# Skin Color Diversity Metrics
## Skin Tone Histogram & Entropy Analysis

This notebook evaluates the diversity of skin tones in the dataset using training-free color space thresholding (YCbCr + HSV).

## 1. Setup and Installation

In [None]:
# Install dependencies (usually present in Colab, but obtaining opencv definitely)
!pip install -q opencv-python-headless matplotlib numpy pillow tqdm

In [None]:
import cv2
import numpy as np
import matplotlib.pyplot as plt
from PIL import Image
from pathlib import Path
from tqdm import tqdm
import json

print(f"OpenCV version: {cv2.__version__}")

## 2. Skin Detection Utils
Using a heuristic approach combining YCbCr and HSV standard skin ranges.
lightweight and generally effective for uncontrolled settings.

In [None]:
def extract_skin_mask(image_rgb):
    """Similar to standard research papers: Combine HSV and YCbCr thresholds"""
    
    # Convert to YCbCr
    img_orc = cv2.cvtColor(image_rgb, cv2.COLOR_RGB2YCrCb)
    
    # Convert to HSV
    img_hsv = cv2.cvtColor(image_rgb, cv2.COLOR_RGB2HSV)
    
    # YCbCr Thresholds (Standard skin range)
    # Y > 80, 85 < Cb < 135, 135 < Cr < 180
    lower_ycbcr = np.array([80, 85, 135], dtype=np.uint8)
    upper_ycbcr = np.array([255, 135, 180], dtype=np.uint8)
    mask_ycbcr = cv2.inRange(img_orc, lower_ycbcr, upper_ycbcr)
    
    # HSV Thresholds
    # H: [0, 20], S: [48, 255], V: [0, 255] (broad skin tone range)
    lower_hsv = np.array([0, 48, 0], dtype=np.uint8)
    upper_hsv = np.array([25, 255, 255], dtype=np.uint8)
    mask_hsv = cv2.inRange(img_hsv, lower_hsv, upper_hsv)
    
    # Combine masks (Logical AND)
    # Both conditions must be met to be confident it's skin
    skin_mask = cv2.bitwise_and(mask_ycbcr, mask_hsv)
    
    # Morphology to clean up noise (open then close)
    kernel = cv2.getStructuringElement(cv2.MORPH_ELLIPSE, (3, 3))
    skin_mask = cv2.morphologyEx(skin_mask, cv2.MORPH_OPEN, kernel, iterations=2)
    skin_mask = cv2.morphologyEx(skin_mask, cv2.MORPH_CLOSE, kernel, iterations=2)
    
    return skin_mask

def get_skin_pixels(image_path):
    """Load image and return skin RGB pixels"""
    try:
        # Read image
        img = cv2.imread(str(image_path))
        if img is None:
            return None
        
        img_rgb = cv2.cvtColor(img, cv2.COLOR_BGR2RGB)
        
        # Get mask
        mask = extract_skin_mask(img_rgb)
        
        # Get skin pixels
        skin_pixels = img_rgb[mask > 0]
        
        return skin_pixels
    except Exception as e:
        print(f"Error: {e}")
        return None

## 3. Metrics Calculation
We calculate the **Entropy** of the skin color distribution in 2D (Hue-Saturation) space or 3D RGB space.

In [None]:
def compute_histogram_entropy(pixels, bins=32):
    """Compute entropy of pixel color histogram"""
    if len(pixels) == 0:
        return 0.0
        
    # Compute histogram (simplify to RGB for general diversity)
    # Or convert to Lab for perceptual uniformity.
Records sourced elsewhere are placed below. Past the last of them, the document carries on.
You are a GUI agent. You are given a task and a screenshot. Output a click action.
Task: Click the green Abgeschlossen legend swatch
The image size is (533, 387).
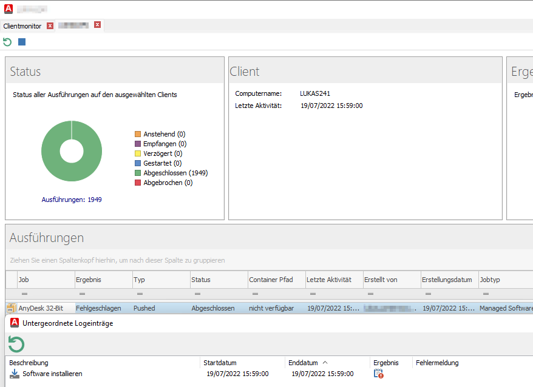tap(138, 173)
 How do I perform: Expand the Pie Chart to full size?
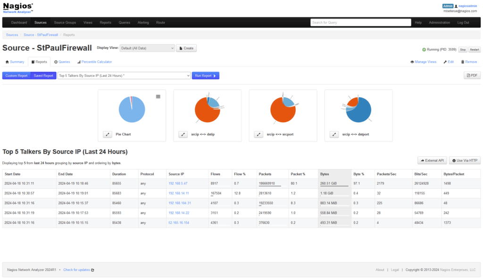(x=108, y=134)
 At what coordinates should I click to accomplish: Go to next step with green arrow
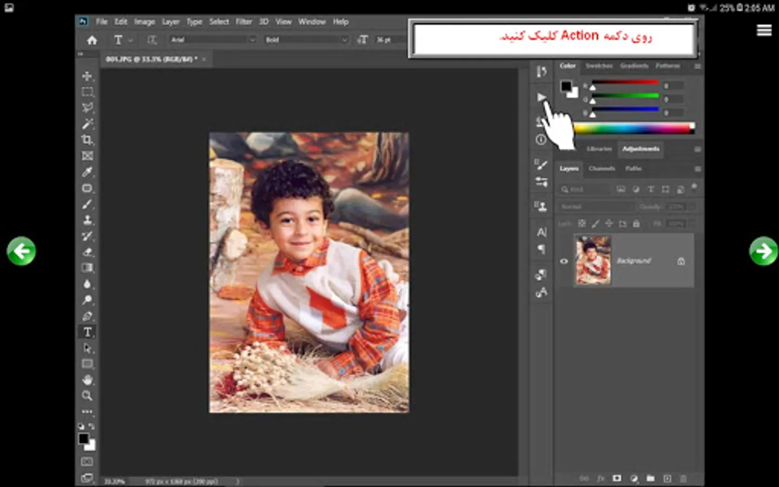763,251
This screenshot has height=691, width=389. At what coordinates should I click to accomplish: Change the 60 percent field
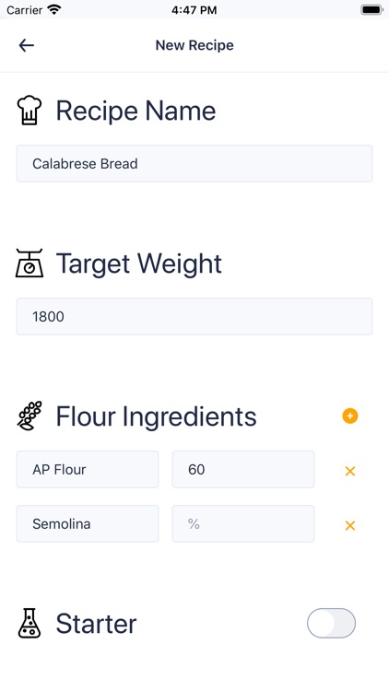pos(243,469)
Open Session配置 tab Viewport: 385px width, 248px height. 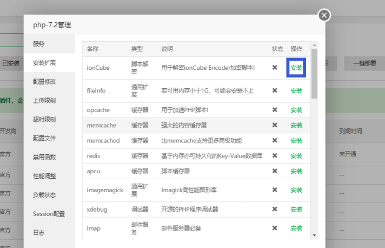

Let's strictly use Hue for "Skin Tone" diversity?
    # Actually, skin tone varies mostly in L (Lightness) and slightly in Hue/Sat.
    # Let's use RGB histogram entropy as a proxy for raw color diversity.
    
    H, edges = np.histogramdd(pixels, bins=bins, range=((0, 255), (0, 255), (0, 255)), density=True)
    
    # Probabilities
    prob = H.flatten()
    prob = prob[prob > 0]
    
    # Entropy
    entropy = -np.sum(prob * np.log(prob + 1e-12))
    
    # Normalize by max entropy for this bin count
    max_entropy = np.log(len(prob) if len(prob) > 0 else 1)
    # normalized = entropy / max_entropy if max_entropy > 0 else 0
    
    return entropy

def compute_ita(pixels):
    """
    Compute Individual Typology Angle (ITA) - standard metric for skin tone classification.
    ITA = arctan( (L - 50) / b ) * (180 / pi)
    Requires Lab color space.
    """
    if len(pixels) == 0:
        return []
    
    # Convert RGB chunk to Lab
    # Reshape for cv2: (N, 1, 3)
    pixels_reshaped = pixels.reshape(-1, 1, 3).astype(np.float32) / 255.0
    lab_pixels = cv2.cvtColor(pixels_reshaped, cv2.COLOR_RGB2Lab)
    lab_pixels = lab_pixels.reshape(-1, 3)
    
    # OpenCV Lab range: L [0, 100], a [-127, 127], b [-127, 127] roughly (scaled)
    # Actually cv2.COLOR_RGB2Lab output depends on type.
    # If float32 input, L is 0..100, a,b are roughly -128..127
    
    L = lab_pixels[:, 0]
    b = lab_pixels[:, 2]
    
    # Avoid division by zero
    ita = np.arctan2(L - 50, b) * (180 / np.pi)
    
    return ita

## 4. Evaluation Loop

In [None]:
# Load Config
config_path = Path('/content/datasets/dataset_config.json')
config = {}
if config_path.exists():
    with open(config_path) as f:
        config = json.load(f)
else:
    config = {
        'vitonhd': '/content/datasets/vitonhd',
        'deepfashion1': '/content/datasets/deepfashion1',
        'dresscode': '/content/datasets/dresscode',
    }

def get_image_paths(directory, max_images=None):
    directory = Path(directory)
    # Try to find 'image' or typical subfolders first to avoid masks
    search_order = ['image', 'images', 'img', '']
    
    for sub in search_order:
        p = directory / sub
        if p.exists():
            files = list(p.rglob('*.jpg')) + list(p.rglob('*.png'))
            if files:
                if max_images:
                    return files[:max_images]
                return files
    return []

def evaluate_skin_diversity(dataset_name, dataset_path, max_images=500):
    print(f"\n{'='*60}")
    print(f"Evaluating: {dataset_name}")
    
    paths = get_image_paths(dataset_path, max_images)
    if not paths:
        print("No images found.")
        return None
        
    all_skin_pixels = []
    ita_values = []
    
    valid_images = 0
    
    # Random sample if needed
    import random
    if len(paths) > max_images:
        paths = random.sample(paths, max_images)
        
    for p in tqdm(paths):
        pixels = get_skin_pixels(p)
        if pixels is not None and len(pixels) > 100: # Min skin pixels
            # Subsample pixels for memory efficiency
            if len(pixels) > 1000:
                pixels = pixels[np.random.choice(len(pixels), 1000, replace=False)]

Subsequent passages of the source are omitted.